Australians are still investing most of their wealth in residential real estate despite lower returns compared to the stock market.
In the September 2024 quarter, the value of residential dwellings rose by $156.3 billion (US$96.86 billion) to over $11 trillion.
This is significantly more than the combined value of the stock market ($3.3 trillion) and superannuation funds ($4.1 trillion).
More than half of a typical household’s wealth is held in housing, whether in their home, an investment property, or both.
During this period, the number of residential dwellings rose by 53,100 to 11.2 million, and the average value rose by $9,300 to $985,900, a rise of 4.9 percent.
Yet, accounting for capital gains and rental income, property generated an average return of 8.3 percent last year, while shares on the Australian Stock Exchange (ASX) netted 11.4 percent, outperforming 2023 by 7.5 percent.
Shares in the tech and financial sectors did even better, rising 49.5 and 28.2 percent, respectively, across the year.
In practice, residential property investment is a simpler passive income stream for families or individuals, who may not have the expertise to delve into the stock market or other investment vehicles that carry greater risk.

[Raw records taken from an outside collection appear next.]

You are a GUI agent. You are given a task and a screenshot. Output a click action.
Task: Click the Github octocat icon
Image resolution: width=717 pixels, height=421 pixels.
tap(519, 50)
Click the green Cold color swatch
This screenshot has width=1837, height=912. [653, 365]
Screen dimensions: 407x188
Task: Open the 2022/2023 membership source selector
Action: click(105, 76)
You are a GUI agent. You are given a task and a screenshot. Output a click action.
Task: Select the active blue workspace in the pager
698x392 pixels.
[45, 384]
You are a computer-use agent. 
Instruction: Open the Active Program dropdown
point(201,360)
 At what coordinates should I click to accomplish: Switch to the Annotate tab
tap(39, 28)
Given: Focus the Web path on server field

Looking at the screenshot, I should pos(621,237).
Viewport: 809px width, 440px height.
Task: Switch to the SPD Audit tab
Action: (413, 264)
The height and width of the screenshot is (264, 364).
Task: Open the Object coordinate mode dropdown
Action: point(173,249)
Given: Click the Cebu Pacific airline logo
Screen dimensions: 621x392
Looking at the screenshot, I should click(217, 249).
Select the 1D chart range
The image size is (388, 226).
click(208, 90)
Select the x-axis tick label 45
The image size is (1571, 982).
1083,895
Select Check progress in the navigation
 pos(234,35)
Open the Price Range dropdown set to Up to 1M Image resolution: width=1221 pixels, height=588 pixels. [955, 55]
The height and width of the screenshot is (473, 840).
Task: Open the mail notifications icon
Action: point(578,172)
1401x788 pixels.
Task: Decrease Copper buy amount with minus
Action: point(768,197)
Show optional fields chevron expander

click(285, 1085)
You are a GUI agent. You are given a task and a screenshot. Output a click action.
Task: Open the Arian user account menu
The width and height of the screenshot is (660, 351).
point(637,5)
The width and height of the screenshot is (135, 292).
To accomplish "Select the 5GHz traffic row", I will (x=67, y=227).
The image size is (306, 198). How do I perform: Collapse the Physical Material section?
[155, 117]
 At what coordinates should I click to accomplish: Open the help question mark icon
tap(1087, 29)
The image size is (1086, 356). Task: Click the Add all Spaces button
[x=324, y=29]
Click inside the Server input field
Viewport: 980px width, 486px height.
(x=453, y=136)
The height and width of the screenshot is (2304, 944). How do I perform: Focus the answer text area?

Investing in technology can be even more specialised.
While property has outperformed equities in six of the past ten years, CoreLogic economist Kaytlin Ezzy says some volatility and periods of “booms and busts” are normal parts of long-term investing.
“Regardless of asset type, time on the market has beat timing the market,” she said.
Homelessness, Affordability Still Major Issues
The rise in the number of dwellings is not keeping up with homelessness, however.The number of people unhoused at the last Census was estimated to be 121,000, up from 116,000 in the previous count.
Housing affordability also remains a major issue.
In the September PropTrack Housing Affordability Report, just 14 percent of homes were ranked as affordable for a median-income Australian household—the lowest share since records began in 1995.
This figure has plummeted from 43 percent just three years earlier.
The situation is even worse for low-income households earning $50,000 a year—they can afford only three percent of homes.
There is some good news for renters, though, with price growth expected to continue to slow.
Following falls during the COVID-19 pandemic, rents rose sharply in 2022 and continued increasing in 2023, but slowed in 2024, with CoreLogic’s rental index showing a 4.8 percent rise in the year to December.
A return to normal levels of migration, and an increase in household size as people returned to sharehouses in a bid to split costs, could ease demand for rentals, Ezzy said.
“Outside of the usual seasonal uptick through January to March, we would expect to see growth in rents continue to lose momentum in 2025,” she said.
A potential fall in the appeal of property investment comes as the nation works to produce 1.2 million new homes by 2029, with high insolvency rates amongst building companies amid soaring construction costs.